Nearly a quarter of a century before this trial, that great reformer of the criminal law, Sir Samuel Romilly, animadverted, in the House of Commons, on the mischiefs arising from rewards given upon convictions. In 1692 an Act for encouraging the apprehension of highwaymen was passed, and by Sec. 2 a reward of £40 was offered “to him that shall take an highwayman." This Act was repealed in 1828. In 1756, MacDaniel, Berry, and Jones were indicted for the willful murder of Joshua Kidden, by maliciously causing him to be unjustly apprehended, falsely accused, tried, and convicted for highway robbery, well knowing him to be innocent of the fact laid to his charge, with an intent to share to themselves the reward. The fact was plainly proved against them upon this indictment, and the special matter being set forth in the indictment, the Court suffered them to be convicted and sentenced to death. . . . The baleful influence that the very large reward offered for the conviction of the murderer of Lord William Russell exercised over the whole of the police evidence at the trial of Courvoisier is doubtless the implicit historical explanation of the following passage in Best on "Evidence": "The English Government has for many years discontinued the offering rewards for the detection of crimes, on the ground that persons committed crimes for the purpose of obtaining the rewards by false accusations of the innocent; and the Home Office, though urgently requested to offer a reward for the discovery of a series of murders of women in Whitechapel in 1888, steadily refused to revive the practice on this ground."

215. RICHARD HARRIS. Hints on Advocacy. (1892. Amer. ed. pp. 91, 114.) The Police. As to the police in the witness box, I shall commence by saying, to counsel for an accused, As far as possible leave them alone. They are dangerous persons. They are professional witnesses, and in a sense that no other class of witnesses can be said to be. Their answers generally may be said to be stereotyped. All the ordinary questions have been answered scores of times by the well-disciplined, "active, and intelligent officer." Don't imagine, my young friend, that you are going to trip him up upon the path where his beat has been for many a year. He will perceive you coming while you are a long way off, and in all probability go out and meet you. Perhaps before you were born he answered the question you have just put....

(Given instruction 1)
Answer these questions using the excerpt on rewards and police testimony, one answer per line:
(a) In what year was the 1692 Act for encouraging the apprehension of highwaymen repealed?
(b) Whom were MacDaniel, Berry, and Jones indicted for willfully murdering?
(c) What kind of witnesses does the excerpt say the police are, in a sense that no other class of witnesses can be said to be?
(Given instruction 2) Rewrite the part of the excerpt on rewards and police testimony starting at "215. RICHARD HARRIS." and ending at "have just put....", substituting "advocates" for "counsel".
(Given instruction 3) Proceed with the excerpt on rewards and police testimony, continuing its text after the last sentence shown.

(Source data)
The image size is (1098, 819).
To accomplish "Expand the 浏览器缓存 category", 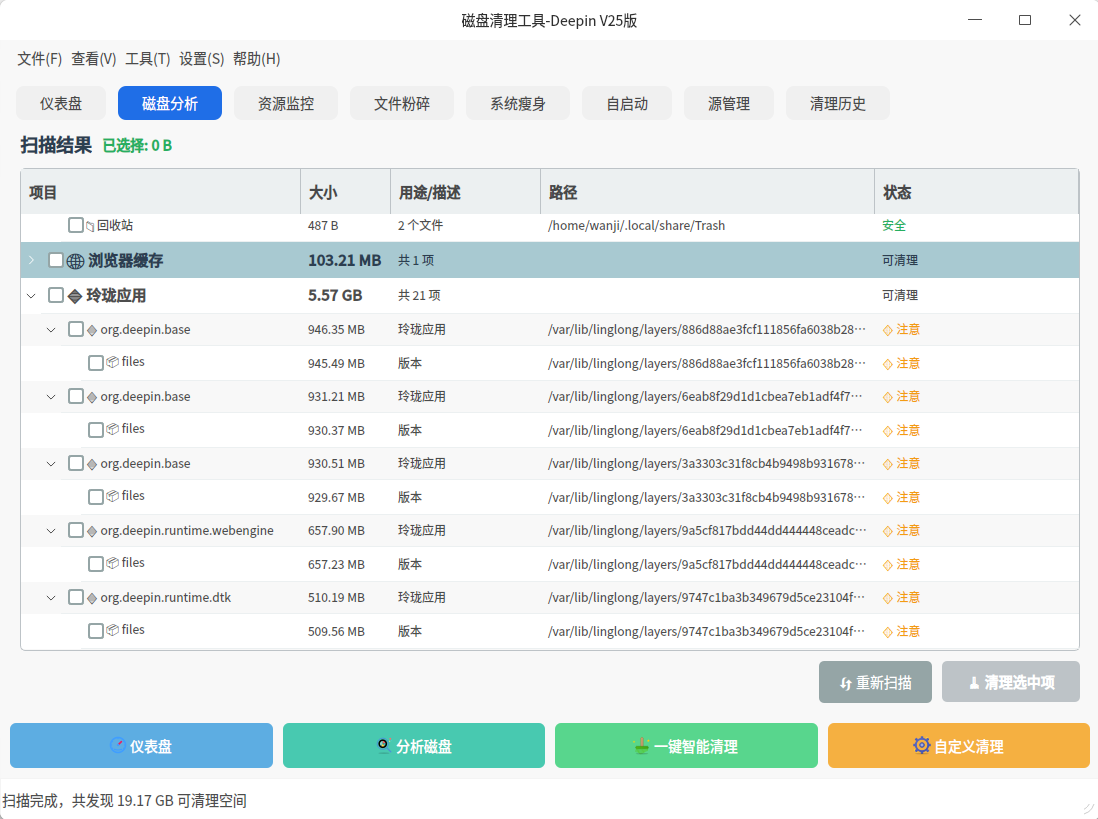I will (x=31, y=260).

(Expected answer 1)
(a) 1828
(b) Joshua Kidden
(c) Professional witnesses

(Expected answer 2)
215. RICHARD HARRIS. Hints on Advocacy. (1892. Amer. ed. pp. 91, 114.) The Police. As to the police in the witness box, I shall commence by saying, to advocates for an accused, As far as possible leave them alone. They are dangerous persons. They are professional witnesses, and in a sense that no other class of witnesses can be said to be. Their answers generally may be said to be stereotyped. All the ordinary questions have been answered scores of times by the well-disciplined, "active, and intelligent officer." Don't imagine, my young friend, that you are going to trip him up upon the path where his beat has been for many a year. He will perceive you coming while you are a long way off, and in all probability go out and meet you. Perhaps before you were born he answered the question you have just put....

(Expected answer 3)
But try him with something just a little out of the common line by way of experiment. You see he looks at you as though he had got the sun in his eyes. He cannot quite see what you are about. And you must keep him with the sun in his eyes if you desire to make anything of him. Without accusing him even by implication of having no reverence for the sanctity of an oath, I must say that if he sees the drift of your questions, the chances are against your getting the answers you want, or in the form in which you would like them. He thinks it his duty to baffle you, and if you do not get an answer you don't want, it will probably be because the policeman is as young and inexperienced as you are.

To be effective with the policeman your questions must be rapidly put. Although he has a trained mind for the witness box, it is trained in a very narrow groove; it moves as he himself moves, slowly and ponderously along its particular beat; it travels slowly because of its discipline, and is by no means able to keep pace with yours, or ought not to be. You should not permit him to trace the connection between one question and another when you desire that he should not do so. If you ask him whether it was a very dark night, and the darkness has nothing whatever to do with the issue, he will commence a process of reasoning (invented at Scotland Yard) as to your motive, and what might possibly be the effect of his answer. While this mental exertion is going on, interrupt him suddenly with a a question you have good reason for putting, and in all probability you will get something near the answer you require.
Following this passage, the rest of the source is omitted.